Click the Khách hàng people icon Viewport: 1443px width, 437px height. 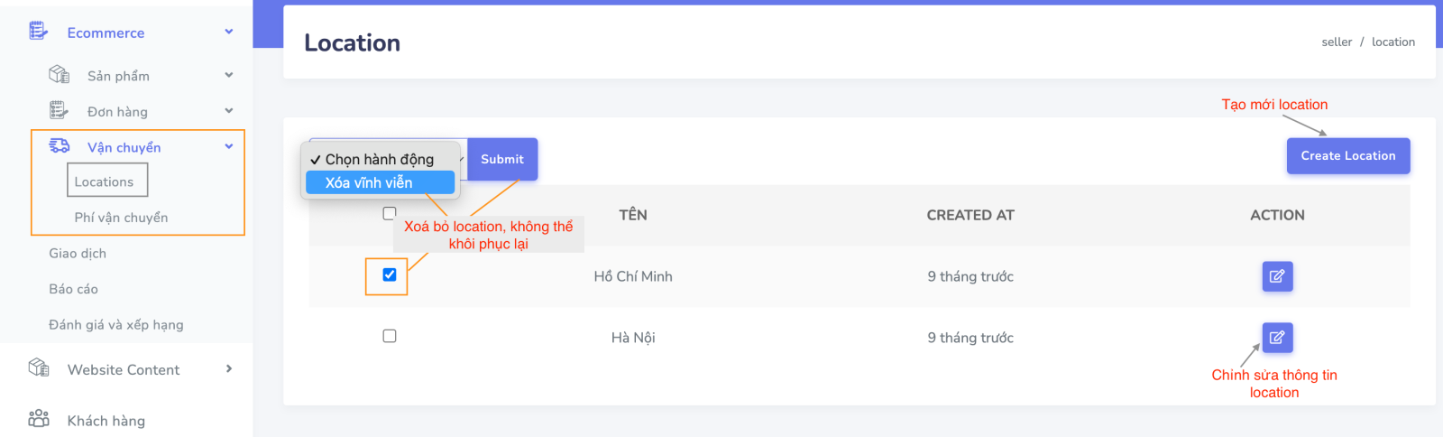point(38,419)
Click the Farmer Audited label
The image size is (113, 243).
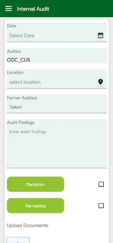(x=22, y=98)
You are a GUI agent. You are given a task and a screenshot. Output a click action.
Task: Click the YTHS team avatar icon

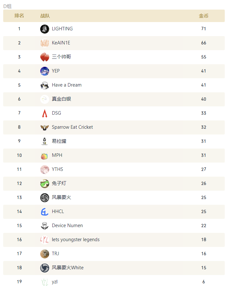click(x=45, y=170)
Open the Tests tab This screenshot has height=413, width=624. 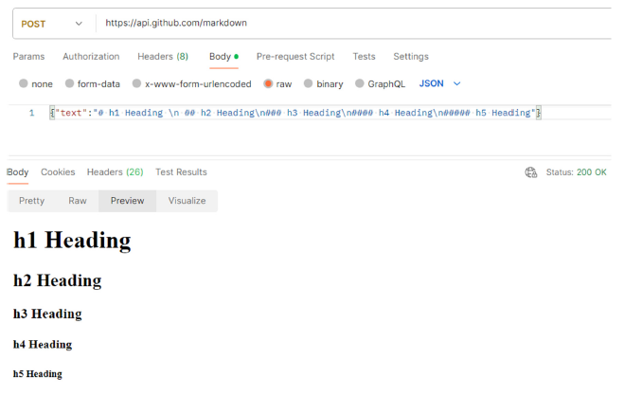point(364,57)
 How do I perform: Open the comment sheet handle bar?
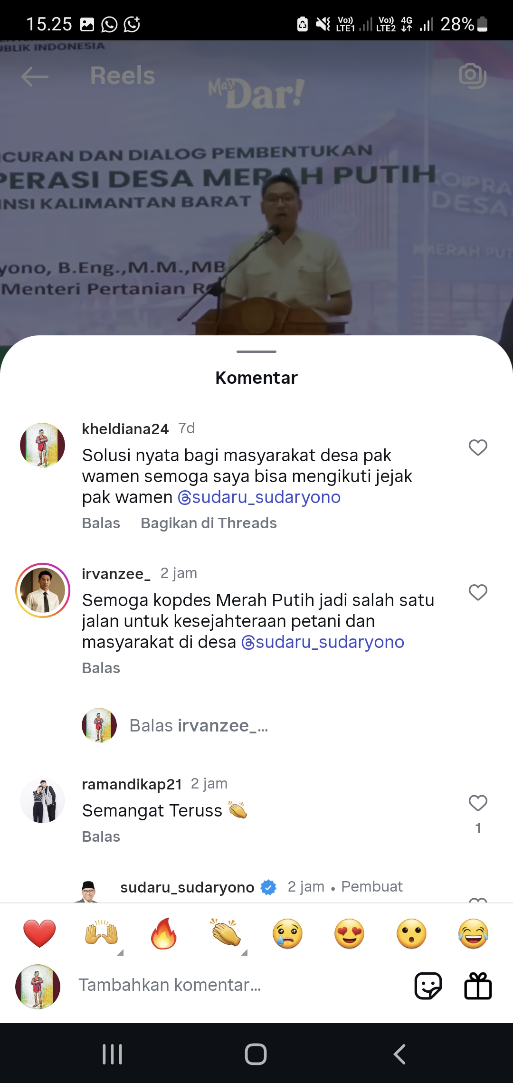pyautogui.click(x=257, y=352)
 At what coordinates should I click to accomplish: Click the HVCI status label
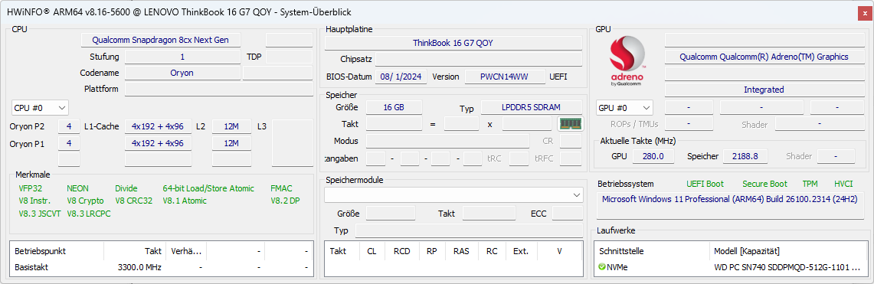coord(844,184)
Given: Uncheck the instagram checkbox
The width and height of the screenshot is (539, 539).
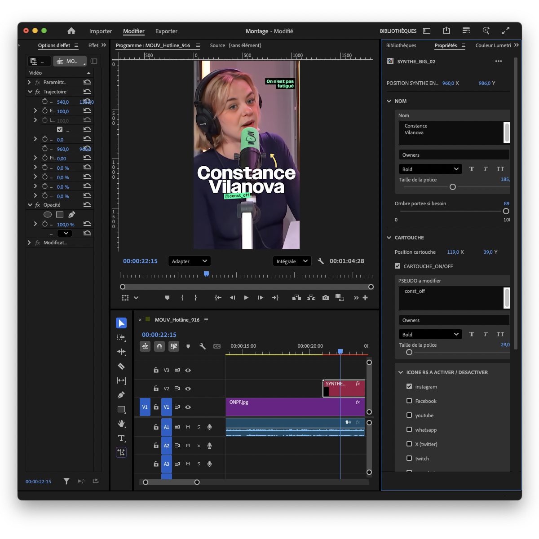Looking at the screenshot, I should pos(409,386).
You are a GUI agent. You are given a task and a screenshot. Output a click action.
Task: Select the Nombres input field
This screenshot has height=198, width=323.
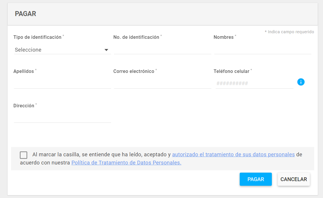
════════════════
Work item ->
Exclude all pictures and reproduce exactly the lines from the one containing "Given: Uncheck the instagram checkbox" through the final line of the entries above.

Exercise response ->
Given: Uncheck the instagram checkbox
The width and height of the screenshot is (539, 539).
Looking at the screenshot, I should pos(409,386).
You are a GUI agent. You are given a task and a screenshot. Output a click action.
Task: Select the Nombres input field
This screenshot has height=198, width=323.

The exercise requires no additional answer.